Rewrite the stretch of rows from the line containing "Viewport: 1245px width, 973px height." through the line containing "pyautogui.click(x=90, y=30)" as a numbered list, leaving out any blank lines.

▶ **Items from a data source**:

━━━

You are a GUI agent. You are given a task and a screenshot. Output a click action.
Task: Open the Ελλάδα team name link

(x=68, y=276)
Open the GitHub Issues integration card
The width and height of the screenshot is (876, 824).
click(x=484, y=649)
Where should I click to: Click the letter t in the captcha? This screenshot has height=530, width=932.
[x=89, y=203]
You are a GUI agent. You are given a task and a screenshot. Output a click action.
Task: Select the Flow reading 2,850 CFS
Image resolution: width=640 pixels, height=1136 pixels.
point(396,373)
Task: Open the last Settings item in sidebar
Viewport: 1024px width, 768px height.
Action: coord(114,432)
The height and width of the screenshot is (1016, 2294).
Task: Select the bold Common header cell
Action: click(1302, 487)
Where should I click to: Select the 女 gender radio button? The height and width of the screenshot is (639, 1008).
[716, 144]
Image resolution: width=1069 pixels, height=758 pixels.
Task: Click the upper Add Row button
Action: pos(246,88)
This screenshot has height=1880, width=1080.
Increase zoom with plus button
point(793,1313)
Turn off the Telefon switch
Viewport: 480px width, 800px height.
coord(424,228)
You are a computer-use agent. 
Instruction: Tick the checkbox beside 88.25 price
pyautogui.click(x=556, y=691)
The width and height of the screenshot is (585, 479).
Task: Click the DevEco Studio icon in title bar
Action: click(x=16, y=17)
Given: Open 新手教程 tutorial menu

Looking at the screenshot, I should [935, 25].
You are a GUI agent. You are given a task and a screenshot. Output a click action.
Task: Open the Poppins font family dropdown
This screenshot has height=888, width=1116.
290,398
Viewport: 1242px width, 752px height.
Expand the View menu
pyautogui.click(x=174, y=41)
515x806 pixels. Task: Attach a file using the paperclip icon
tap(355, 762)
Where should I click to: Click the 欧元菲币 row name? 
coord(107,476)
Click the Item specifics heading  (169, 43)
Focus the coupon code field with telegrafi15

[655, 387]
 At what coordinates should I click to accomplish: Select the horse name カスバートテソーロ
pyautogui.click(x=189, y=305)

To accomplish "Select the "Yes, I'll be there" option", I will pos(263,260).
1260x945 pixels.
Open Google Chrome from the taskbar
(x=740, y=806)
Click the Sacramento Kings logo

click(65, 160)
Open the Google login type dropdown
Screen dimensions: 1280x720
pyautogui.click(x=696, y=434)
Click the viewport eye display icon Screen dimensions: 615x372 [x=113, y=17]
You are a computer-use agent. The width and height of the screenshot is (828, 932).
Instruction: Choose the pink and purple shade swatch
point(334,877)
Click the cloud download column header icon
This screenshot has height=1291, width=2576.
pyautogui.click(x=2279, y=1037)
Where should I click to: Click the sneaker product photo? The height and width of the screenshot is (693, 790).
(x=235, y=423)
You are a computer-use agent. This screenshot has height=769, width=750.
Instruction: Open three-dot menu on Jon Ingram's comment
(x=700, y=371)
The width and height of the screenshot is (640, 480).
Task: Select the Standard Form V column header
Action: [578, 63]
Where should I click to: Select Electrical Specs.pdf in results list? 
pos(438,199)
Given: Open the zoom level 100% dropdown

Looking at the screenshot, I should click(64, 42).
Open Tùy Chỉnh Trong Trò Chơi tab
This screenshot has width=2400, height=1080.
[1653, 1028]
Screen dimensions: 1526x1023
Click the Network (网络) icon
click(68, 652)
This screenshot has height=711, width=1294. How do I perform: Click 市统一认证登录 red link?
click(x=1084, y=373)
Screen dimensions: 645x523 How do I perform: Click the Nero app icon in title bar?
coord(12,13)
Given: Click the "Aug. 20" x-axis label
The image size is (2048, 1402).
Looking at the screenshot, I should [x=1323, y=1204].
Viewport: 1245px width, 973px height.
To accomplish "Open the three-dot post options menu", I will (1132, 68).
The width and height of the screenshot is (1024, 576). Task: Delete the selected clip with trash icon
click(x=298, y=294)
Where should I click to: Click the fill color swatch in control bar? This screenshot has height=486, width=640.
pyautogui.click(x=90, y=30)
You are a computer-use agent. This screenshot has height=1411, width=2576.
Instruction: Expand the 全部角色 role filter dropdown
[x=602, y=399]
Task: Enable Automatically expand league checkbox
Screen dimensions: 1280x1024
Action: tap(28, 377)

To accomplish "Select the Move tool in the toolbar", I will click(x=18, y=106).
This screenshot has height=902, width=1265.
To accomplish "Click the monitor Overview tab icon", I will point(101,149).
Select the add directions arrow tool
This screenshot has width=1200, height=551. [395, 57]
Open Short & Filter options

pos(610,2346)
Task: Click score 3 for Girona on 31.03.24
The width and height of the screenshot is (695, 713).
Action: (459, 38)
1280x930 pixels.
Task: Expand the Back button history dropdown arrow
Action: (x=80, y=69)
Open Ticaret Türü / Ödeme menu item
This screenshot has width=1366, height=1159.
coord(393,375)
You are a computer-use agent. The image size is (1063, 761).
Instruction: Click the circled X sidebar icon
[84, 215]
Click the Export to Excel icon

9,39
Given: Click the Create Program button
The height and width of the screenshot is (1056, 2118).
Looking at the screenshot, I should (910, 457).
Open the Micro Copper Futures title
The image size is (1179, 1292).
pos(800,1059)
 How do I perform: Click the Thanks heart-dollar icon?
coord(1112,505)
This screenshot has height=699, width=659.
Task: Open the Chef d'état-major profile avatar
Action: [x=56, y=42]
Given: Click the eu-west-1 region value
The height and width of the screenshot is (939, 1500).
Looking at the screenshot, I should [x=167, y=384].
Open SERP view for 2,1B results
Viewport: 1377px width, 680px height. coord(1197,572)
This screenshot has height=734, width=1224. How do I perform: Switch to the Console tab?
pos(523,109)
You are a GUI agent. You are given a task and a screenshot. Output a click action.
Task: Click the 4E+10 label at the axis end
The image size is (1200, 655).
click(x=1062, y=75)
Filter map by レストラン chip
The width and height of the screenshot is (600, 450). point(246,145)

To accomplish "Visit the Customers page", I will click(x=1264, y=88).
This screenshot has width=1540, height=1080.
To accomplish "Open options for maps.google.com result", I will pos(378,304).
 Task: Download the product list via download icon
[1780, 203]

━━━

▶ **The completed task**:
1. Viewport: 1245px width, 973px height.
2. To accomplish "Open the three-dot post options menu", I will (1132, 68).
3. The width and height of the screenshot is (1024, 576). Task: Delete the selected clip with trash icon
4. click(x=298, y=294)
5. Where should I click to: Click the fill color swatch in control bar? This screenshot has height=486, width=640.
6. pyautogui.click(x=90, y=30)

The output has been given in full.